* **EXERCISE BRIEF**:
Include no pictures. Output exactly the lines from the one that contains "Task: Click the" through the final line of the entries.

* **RECORD EXCERPTS**:
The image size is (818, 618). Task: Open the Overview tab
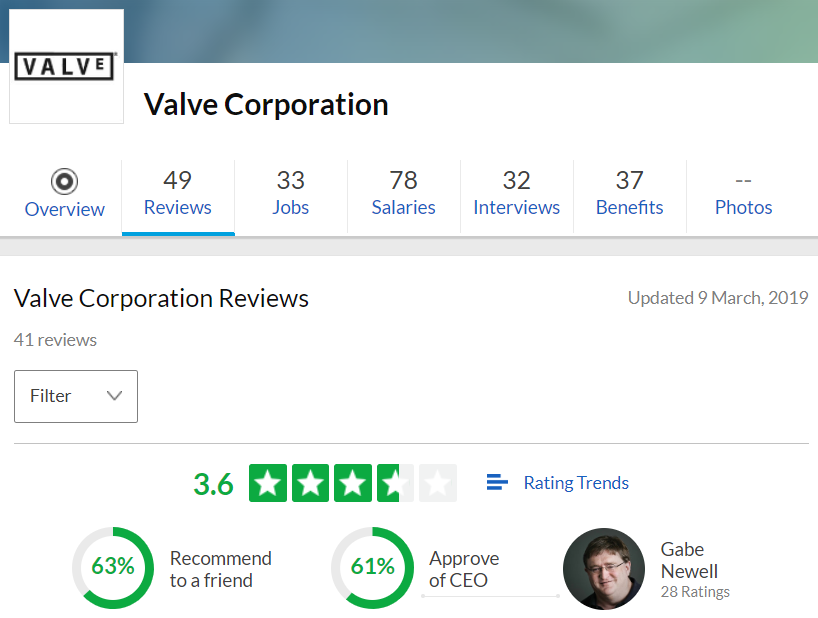[65, 194]
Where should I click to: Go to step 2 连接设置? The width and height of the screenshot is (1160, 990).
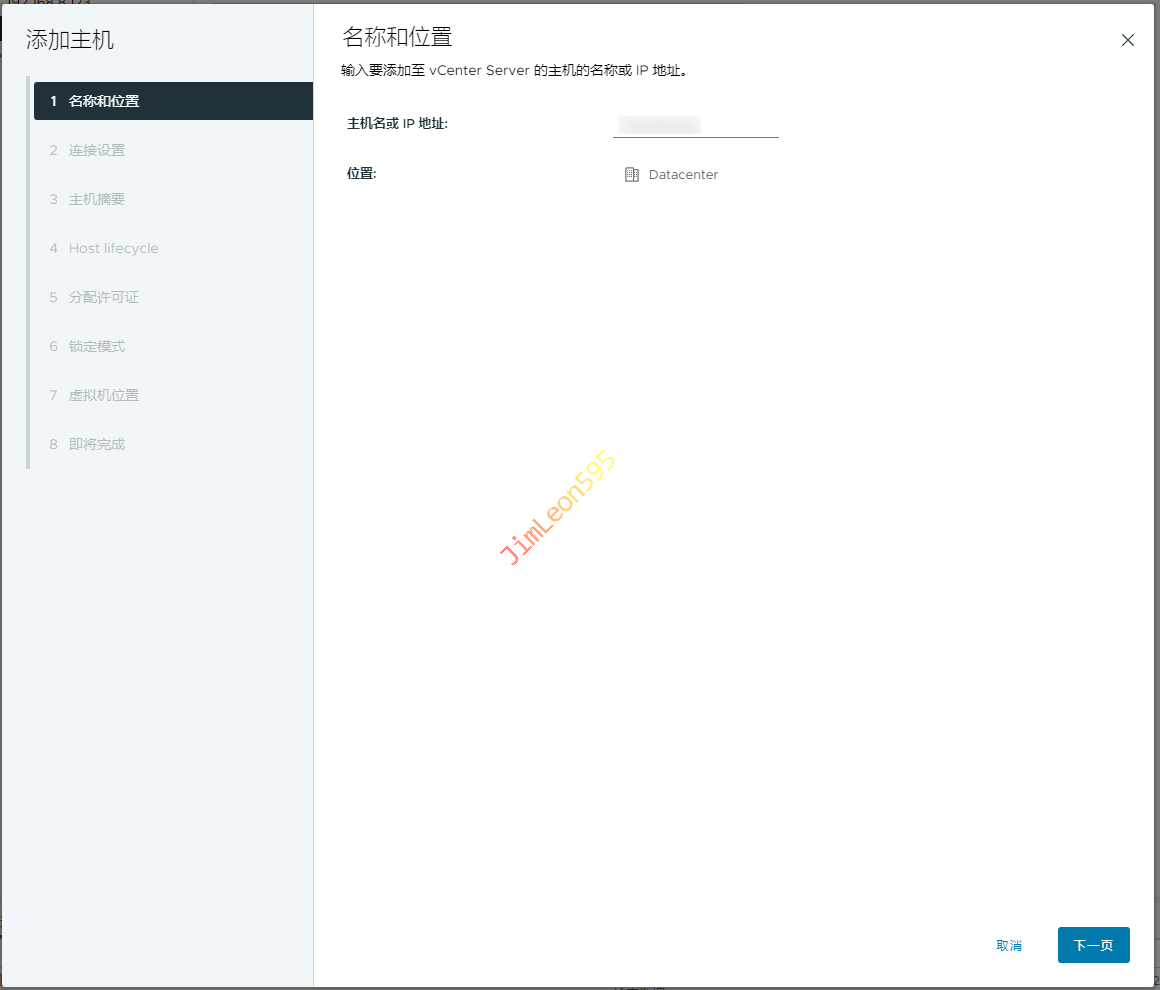[x=97, y=150]
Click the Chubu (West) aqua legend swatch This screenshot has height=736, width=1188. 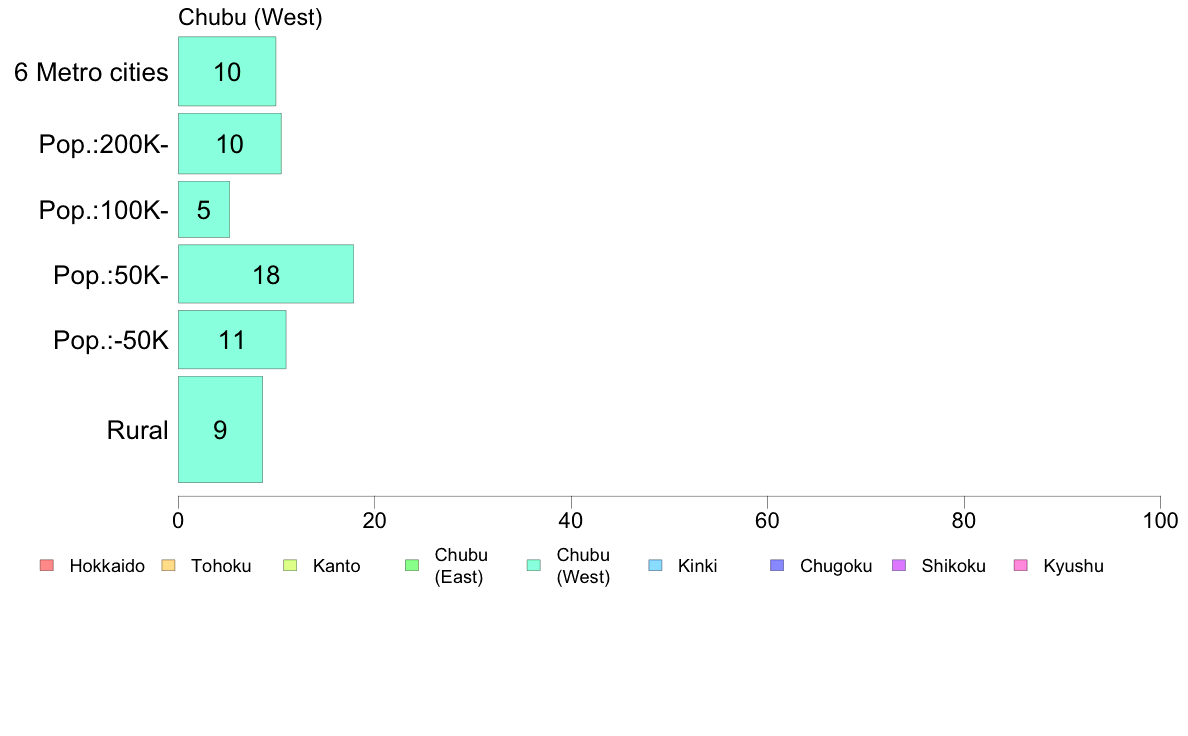(x=533, y=566)
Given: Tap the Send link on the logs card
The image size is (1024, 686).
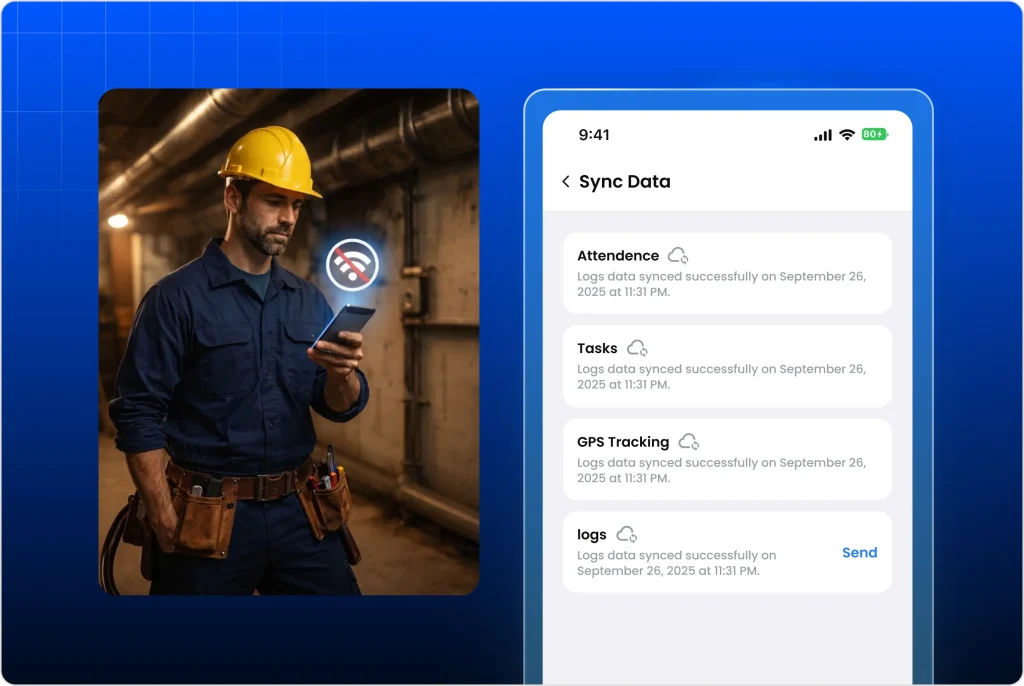Looking at the screenshot, I should tap(859, 552).

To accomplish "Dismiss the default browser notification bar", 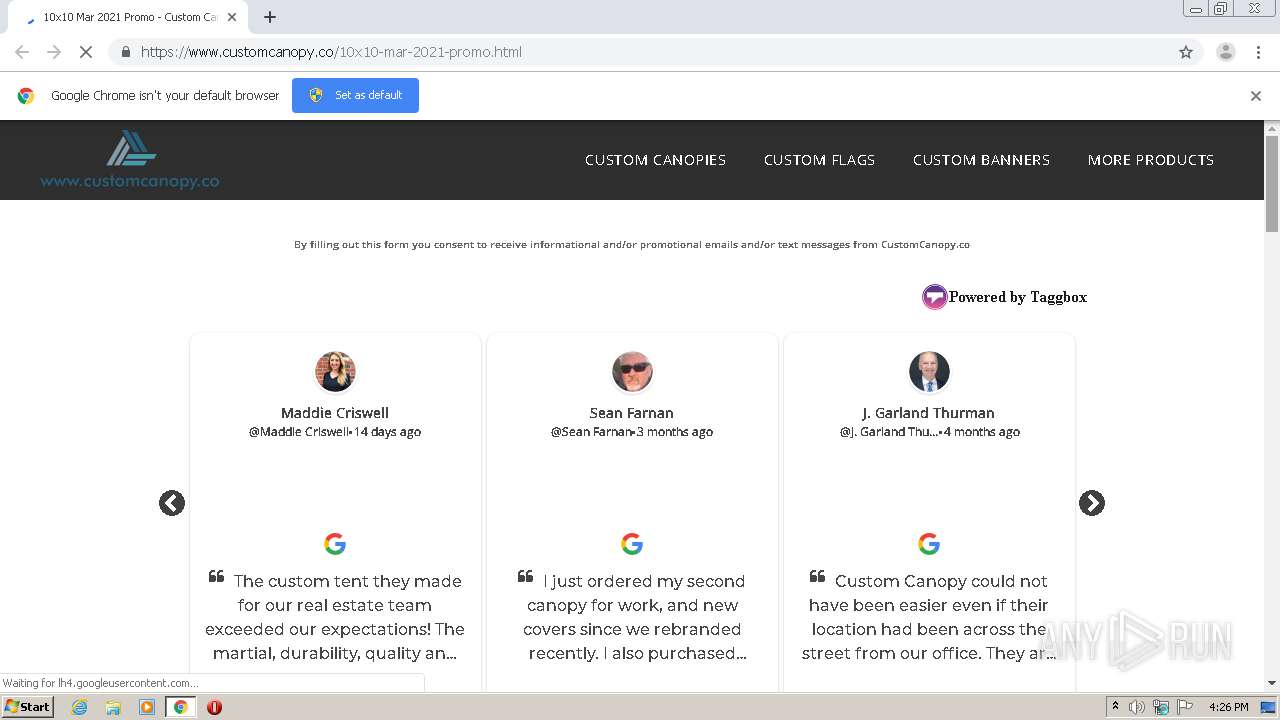I will coord(1256,96).
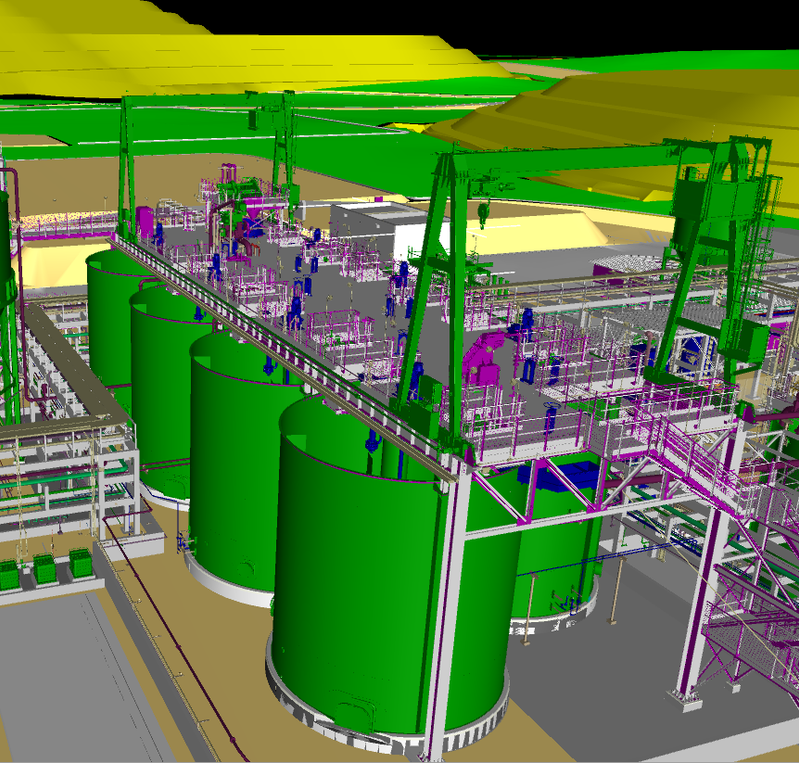Screen dimensions: 799x763
Task: Select the hoist hook hanging from crane beam
Action: [x=482, y=212]
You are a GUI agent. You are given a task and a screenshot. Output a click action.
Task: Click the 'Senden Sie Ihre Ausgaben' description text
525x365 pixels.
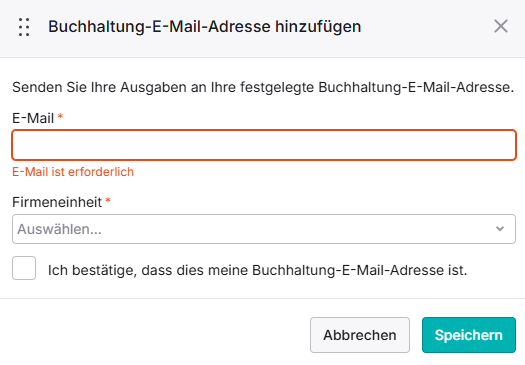click(x=263, y=87)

* **RESPONSE AREA**:
Task: Click the 'Senden Sie Ihre Ausgaben' description text
525x365 pixels.
click(x=263, y=87)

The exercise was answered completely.